Task 1
From the article on the homework debate, return the passage between "Alfie Cohen, a" and "and academic growth.", inclusive, copied word for word.
Task 2
Name every person identified by name in the homework debate article.
Task 3
Extend the article on the homework debate by continuing it from where it stops.

Passage for review

Pulitzer Prize-winning journalist and author of The World Is Flat Thomas Friedman tells a story about how when he was growing up, his parents would say, “Finish your dinner because people in China and India are starving.” Since then, the story has changed. These days, he tells his own daughters, “Finish your homework because people in China and India are starving for your job.”
Friedman might find himself a lone voice in his appreciation for the academic and vocational value of schoolwork done at home. In fact, homework has become a flashpoint in arguments and comparisons with the rest of the world about whether American schools have become fixated on test scores and proficiency metrics to the detriment of student and teacher mental and physical health. Is this disdain for homework just a fad? Or is it a real issue based on the academic and psychological needs of our kids?
For now, the jury’s out, because the research—and there’s been plenty—is decidedly mixed. Nonetheless, school districts in New Jersey are taking note of parental concerns, and some local school boards are even re-evaluating their policies.
Alfie Cohen, a well-known educator and anti-homework activist, is certain, as he writes in The Washington Post, that “no research has ever found a benefit to assigning homework (of any kind or in any amount) in elementary school. In fact, there isn’t even a positive correlation between having younger children do some homework (vs. none), or more (vs. less) and any measure of achievement. If we’re making 12-year-olds, much less five-year-olds, do homework, it’s either because we’re misinformed about what the evidence says or because we think kids ought to have to do homework despite what the evidence says.”
Cohen does concede that there is a “statistically significant” if “modest” link between homework given to high-schoolers and academic growth.
On the other hand, Harris Cooper, chairman of the Department of Psychology and Neuroscience at Duke University and author of The Battle Over Homework, notes in The New York Times that “about three-quarters [of studies] find the link between homework and achievement is positive. But, most interesting, these results also suggest that after a certain amount of homework, the positive relationship disappears and might even become negative. So, research is consistent with the notion that homework can be a good thing if the dose is appropriate to the student’s age or developmental level.”
How Much Homework is Too Much?
Clearly there’s a point of diminishing return: The learning benefits for high school students fade out after more than two-and-a-half hours of after-school assignments. But Cooper also says that homework helps elementary school kids “build study habits and learn skills developed through practice.”
“Teachers should avoid extremes,” he says. “All children can benefit from homework, but it is a very rare child who will benefit from hours and hours of it.”
Moderation in all things, right? Sensible advice. But that’s hardly the message in a documentary that has sparked much of the outrage. According to the film’s website, Race to Nowhere depicts an “achievement-obsessed education system and culture that fosters not learning but sleep deprivation, stress and even suicide.” The film’s producer Vicki Abeles warns that this “pressure to perform—and its shadow, the fear of failure—represented a silent epidemic. Our competitive, high-stakes culture is the culprit. Our children are the victims.”

Data records

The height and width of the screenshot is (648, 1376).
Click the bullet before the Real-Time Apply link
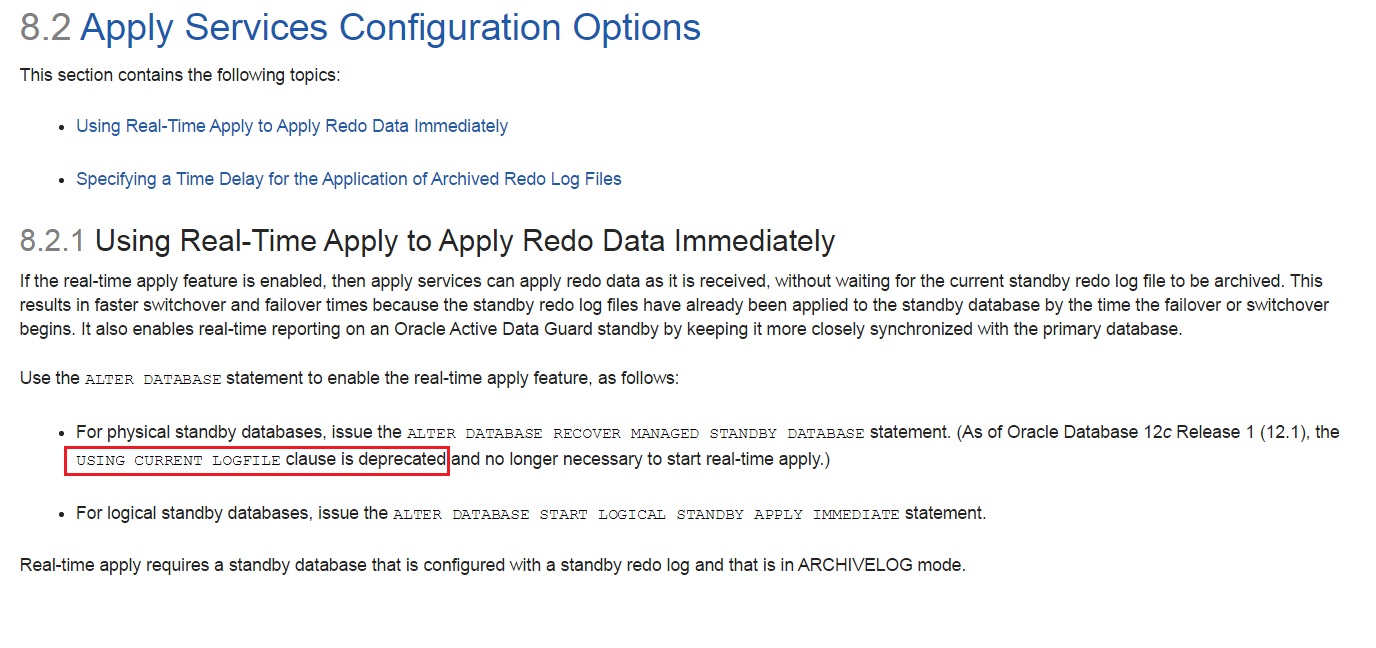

...

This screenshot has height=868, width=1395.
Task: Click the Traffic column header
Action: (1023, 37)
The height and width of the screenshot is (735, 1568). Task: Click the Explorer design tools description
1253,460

==

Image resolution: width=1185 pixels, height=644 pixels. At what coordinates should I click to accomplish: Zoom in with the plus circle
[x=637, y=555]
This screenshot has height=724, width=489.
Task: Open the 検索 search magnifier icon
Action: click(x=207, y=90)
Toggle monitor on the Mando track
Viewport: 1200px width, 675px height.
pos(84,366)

Exercise response 1
Alfie Cohen, a well-known educator and anti-homework activist, is certain, as he writes in The Washington Post, that “no research has ever found a benefit to assigning homework (of any kind or in any amount) in elementary school. In fact, there isn’t even a positive correlation between having younger children do some homework (vs. none), or more (vs. less) and any measure of achievement. If we’re making 12-year-olds, much less five-year-olds, do homework, it’s either because we’re misinformed about what the evidence says or because we think kids ought to have to do homework despite what the evidence says.”
Cohen does concede that there is a “statistically significant” if “modest” link between homework given to high-schoolers and academic growth.

Exercise response 2
Thomas Friedman
Alfie Cohen
Harris Cooper
Vicki Abeles

Exercise response 3
And a number of school boards in New Jersey agree. Princeton Regional Public Schools (Mercer County) is instituting some homework-free weekends and is barring homework during spring and winter breaks. Princeton mom Laurie Troilo told a local paper, “I think we can go overboard, especially in a town like this where people are so hyper-focused on education and college acceptance.”
Likewise, Ridgewood High School (Bergen County) implemented a policy to stop assigning homework over winter break after a series of tragedies—the suicides of a current and former student—forced administrators to realize that kids were overworked and stressed out and something needed to change.
Hopewell Township Public Schools (Mercer County) recently set limits on homework for kindergarten through eighth-grade after parents expressed concerns about the “toxic stress” induced by long assignments. According to the Star-Ledger, third-graders may get no more than 30 minutes per day of homework, with weekends and holidays off. Sixth-graders may be assigned no more than 45 to 60 minutes of homework per night; eighth-graders will work no more than 70 to 80 minutes a night.
Valerie Goger, the former superintendent of Bernards Township Public Schools (Somerset County) spearheaded an initiative in the district to cut down on student stress, which had become a major issue among concerned parents, by making homework off-limits during extended school breaks and vacations.
“We heard from parents that [during] vacations that were supposed to be happy times with their families, the students were instead stressing out over assignments,” she told the local paper, The Bernardsville News, at the time. “The message was received loud and clear.”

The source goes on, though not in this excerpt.